Il rapporto sempre più stretto

Le parti che hanno concluso l’accordo hanno definito la volontà di “rendere le [loro] catene di approvvigionamento più resilienti e competitive” e “stabilire un quadro per una cooperazione duratura su questioni come lo sviluppo della forza lavoro, il monitoraggio della catena di approvvigionamento, la promozione degli investimenti e la risposta alle crisi”.

I 14 Paesi hanno dichiarato nuove aspettative condivise per i partner per identificare e monitorare le catene di approvvigionamento per settori critici e beni chiave, migliorare il coordinamento e la risposta alle crisi, rafforzare la logistica, migliorare le condizioni dei lavoratori, promuovere lo sviluppo della forza lavoro e identificare opportunità di assistenza tecnica e sviluppo delle capacità.

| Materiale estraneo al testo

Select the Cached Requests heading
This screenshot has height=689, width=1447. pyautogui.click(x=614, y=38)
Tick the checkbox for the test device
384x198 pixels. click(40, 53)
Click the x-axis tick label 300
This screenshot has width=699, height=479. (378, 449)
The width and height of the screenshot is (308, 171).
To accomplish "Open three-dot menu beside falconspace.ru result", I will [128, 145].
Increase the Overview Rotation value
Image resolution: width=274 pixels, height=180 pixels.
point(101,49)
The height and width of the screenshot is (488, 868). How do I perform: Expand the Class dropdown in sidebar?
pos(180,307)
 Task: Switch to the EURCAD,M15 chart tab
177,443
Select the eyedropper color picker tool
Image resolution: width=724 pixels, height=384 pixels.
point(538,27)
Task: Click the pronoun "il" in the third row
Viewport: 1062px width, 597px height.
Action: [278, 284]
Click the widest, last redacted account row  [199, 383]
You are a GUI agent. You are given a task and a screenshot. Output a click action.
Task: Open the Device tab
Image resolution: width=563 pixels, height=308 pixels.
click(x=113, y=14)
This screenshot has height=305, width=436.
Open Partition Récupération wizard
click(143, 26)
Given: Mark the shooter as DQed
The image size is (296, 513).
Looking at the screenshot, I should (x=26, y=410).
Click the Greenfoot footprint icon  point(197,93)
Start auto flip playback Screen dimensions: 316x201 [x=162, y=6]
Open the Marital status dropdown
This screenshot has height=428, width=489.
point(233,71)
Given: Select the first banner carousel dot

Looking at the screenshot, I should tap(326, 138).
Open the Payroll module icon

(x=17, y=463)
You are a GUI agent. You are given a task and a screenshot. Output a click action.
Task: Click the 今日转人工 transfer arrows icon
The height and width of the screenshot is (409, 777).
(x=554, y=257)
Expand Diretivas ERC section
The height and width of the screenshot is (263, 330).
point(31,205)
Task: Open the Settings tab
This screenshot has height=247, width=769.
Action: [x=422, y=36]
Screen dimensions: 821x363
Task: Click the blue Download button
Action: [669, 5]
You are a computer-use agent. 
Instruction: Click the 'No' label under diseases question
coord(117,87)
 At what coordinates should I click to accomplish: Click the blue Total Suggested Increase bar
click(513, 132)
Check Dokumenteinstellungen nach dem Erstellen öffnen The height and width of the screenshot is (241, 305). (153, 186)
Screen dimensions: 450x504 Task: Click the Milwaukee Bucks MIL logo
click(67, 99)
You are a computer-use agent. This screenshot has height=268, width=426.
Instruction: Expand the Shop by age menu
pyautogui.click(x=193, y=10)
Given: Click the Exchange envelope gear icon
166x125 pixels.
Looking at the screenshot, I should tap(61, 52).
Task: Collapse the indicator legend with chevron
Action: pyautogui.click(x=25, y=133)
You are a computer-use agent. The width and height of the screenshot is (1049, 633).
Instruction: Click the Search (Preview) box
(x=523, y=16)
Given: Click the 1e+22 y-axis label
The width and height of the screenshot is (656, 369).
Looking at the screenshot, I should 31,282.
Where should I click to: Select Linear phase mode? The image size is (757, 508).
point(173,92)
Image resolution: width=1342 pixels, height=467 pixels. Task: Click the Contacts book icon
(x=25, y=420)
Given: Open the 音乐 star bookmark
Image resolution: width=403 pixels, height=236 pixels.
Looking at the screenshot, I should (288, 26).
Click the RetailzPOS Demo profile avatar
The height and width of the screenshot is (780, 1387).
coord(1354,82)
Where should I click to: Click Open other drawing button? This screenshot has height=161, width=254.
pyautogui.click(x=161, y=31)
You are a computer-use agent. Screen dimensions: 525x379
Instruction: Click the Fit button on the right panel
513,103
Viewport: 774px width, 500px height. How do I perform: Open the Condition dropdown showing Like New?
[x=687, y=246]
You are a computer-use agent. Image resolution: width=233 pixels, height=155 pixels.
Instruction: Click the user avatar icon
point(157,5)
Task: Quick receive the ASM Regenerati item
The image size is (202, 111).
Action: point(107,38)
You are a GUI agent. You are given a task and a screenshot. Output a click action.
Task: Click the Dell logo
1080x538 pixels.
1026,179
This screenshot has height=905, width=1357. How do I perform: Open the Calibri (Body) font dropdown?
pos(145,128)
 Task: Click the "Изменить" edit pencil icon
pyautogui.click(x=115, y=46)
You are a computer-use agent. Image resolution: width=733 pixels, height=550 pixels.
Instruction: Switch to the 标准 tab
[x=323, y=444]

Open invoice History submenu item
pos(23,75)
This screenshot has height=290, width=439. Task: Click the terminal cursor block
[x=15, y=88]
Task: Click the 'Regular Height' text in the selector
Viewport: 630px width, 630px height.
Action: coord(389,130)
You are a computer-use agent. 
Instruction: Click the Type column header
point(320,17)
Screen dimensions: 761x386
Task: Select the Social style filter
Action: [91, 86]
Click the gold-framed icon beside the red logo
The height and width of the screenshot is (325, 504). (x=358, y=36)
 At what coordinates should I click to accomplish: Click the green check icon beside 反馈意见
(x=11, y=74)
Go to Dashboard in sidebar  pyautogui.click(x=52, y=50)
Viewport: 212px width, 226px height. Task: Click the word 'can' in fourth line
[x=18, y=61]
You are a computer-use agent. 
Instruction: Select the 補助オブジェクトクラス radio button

Gli Stati Uniti e i loro partner IPEF hanno concordato una serie di nuovi impegni sulla catena di approvvigionamento. Washington si è impegnata in diversi nuovi programmi tecnici e di capacity building: progetti pilota di spedizioni digitali; espansione del programma statunitense Customs Trade Partnership Against Terrorism (CTPAT) nell’Indo-Pacifico; un programma di scambio IPEF STEM; e ulteriori corsi di formazione, simposi e missioni commerciali bidirezionali.

Tre nuovi organi di gestione

Oltre a queste misure specifiche, gli Stati Uniti sperano di far crescere l’impegno e gli investimenti del settore pubblico e privato nella regione, per rimodellare le catene di approvvigionamento e soddisfare i propri interessi nazionali, la resilienza e la competitività seguendo l’agenda del friend-shoring.

Per fare ciò sono stati previsti tre organi interni l’IPEF: il Supply Chain Council per gestire i settori critici; il Supply Chain Response Network per gestire le crisi delle supply chain quando si presentano; e il Labor Rights Advisory Board per meglio monitorare quei diritti dei lavoratori cruciali nelle supply chain.

Le ragioni dei Paesi asiatici

Come sostiene ancora il Center for Strategic and International Studies (CSIS), nel dare priorità alla resilienza e alla competitività rispetto alla pura efficienza, il governo degli Stati Uniti ha trovato partner disponibili, anche se riluttanti, nell’Indo-Pacifico, che sperano di evitare future interruzioni delle catene di approvvigionamento come durante la pandemia di Covid-19.

Restano aperte però le domande su quanto vincolante o incisivo sarà l’accordo e quali accordi aggiuntivi si concretizzeranno in questo ambito prossimamente. Seppure nessun accordo commerciale legalmente vincolante sia stato raggiunto, diversi impegni importanti sono già stati presi e la strada è tracciata soprattutto da un punto di vista della strategia e del posizionamento politico statunitense. Staremo a vedere quali saranno le risposte di Pechino, che già ha definito l’IPEF come un’iniziativa di coercizione economica nei confronti dei Paesi della regione contesa tra le due grandi potenze sempre più in competizione.